When the brutal suppression of the democratic revolution in Syria sparked a bloody civil war, the focus shifted.
“Before the war, even if you grew your hair long, wore black T-shirts, metallic dance T-shirts, you were taken away by security. They suspected you were a Satanist or something,” al-Khadidi said.
“After the war started, they were too busy to dig like that. They were more afraid of political things.”
This paved the way for the emergence of a vibrant heavy metal scene, the subject of Montzer Darwish’s documentary Syrian Metal is War.
The war may have energized metal bands, but it ultimately led to a mass exodus of musicians who felt the country no longer had a future.
“Ninety percent of my friends are now in Europe, the Netherlands and Germany,” al-Khadidi shook his head.
Vide Hair is a musician who stayed but quit music in 2011 when the killing began.
“It seemed that whatever lyrics I would write, they would not express what really happened, no words could express what was happening then,” he told me.
It was only last year that Khair finally started playing and recording again. Now he wonders what Islamist leadership means for creative freedom.
“We have to be bolder,” he said when asked if he would hold back until the situation was clearer.
“We should be heard. We have to let all the people know that we are here. We exist. It is not only the “Islamic Front” and the “Islamic State”. I don’t think it’s good for anyone to be reticent under these circumstances. .”
Khair was encouraged by the pragmatism shown in the days following the rebel takeover. “The indicators are such that we are hopefully on the way to the best,” he said.
But while he was talking, we heard that VTS had closed the Opera House. “Bad omen,” if true, exclaimed Khair.
We rushed to the site, but officials outside said it was a false alarm, that the venerable institution would reopen a week after the rebels’ victory, along with other public buildings.
HTS certainly promises to respect rights and freedoms, declaring that it has long since broken with its extremist past.
This seems sensitive to the cosmopolitan culture of Damascus. State television began broadcasting Islamic chants last week, but stopped them less than 24 hours later as social media exploded with protests.
On the square near the Opera House, Safana Baklekh tried to perform revolutionary songs with the choir she directs. Joining the enthusiastic youth, she handed over her drum and let them chant and sing.

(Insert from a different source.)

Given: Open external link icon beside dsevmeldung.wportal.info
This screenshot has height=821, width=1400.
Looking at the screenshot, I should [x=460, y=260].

“It may not be an easy road,” she said. “Maybe we will have new obstacles, but before we had corruption, there was a dictatorship, there was a secret police. We are still very hopeful for the future… because we have a very, very large group of people, the opposition, artists and actors, musicians and composers and the future of Syria.”
But they don’t want to trade political authoritarianism for religious fundamentalism, al-Khadidi said.
“I hope HTS lives up to its words of freedom because we don’t want to be another Afghanistan or another country ruled by a certain party or rulers who force (follow) some rules.”
Determined to remain a part of Syria’s future, Green said it’s important for the arts community to act quickly.
“It does not seem that in the first week after the liberation of Syria (HTS) is ready to look for the cultural side. They have many problems, they are looking for the economy, they are looking for the creation of a new government,” he said.
“We’re trying to get organized before they start looking at the culture. That we get there first, (and we must be) united in our opinions.”
Like others here, Green experimented by mixing traditional Arabic music with electronic beats.
The culture of Islamist insurgents “is religious songs and that’s it,” he said.
“It’s a little bit backwards for us. We were here in Syria before the war and inside during the war, (when) we had so many experiments. We have evolved so much. We have so much mixed culture.”
The Syrian music scene, which had recovered and even flourished during the civil war, now faced a new and unexpected challenge.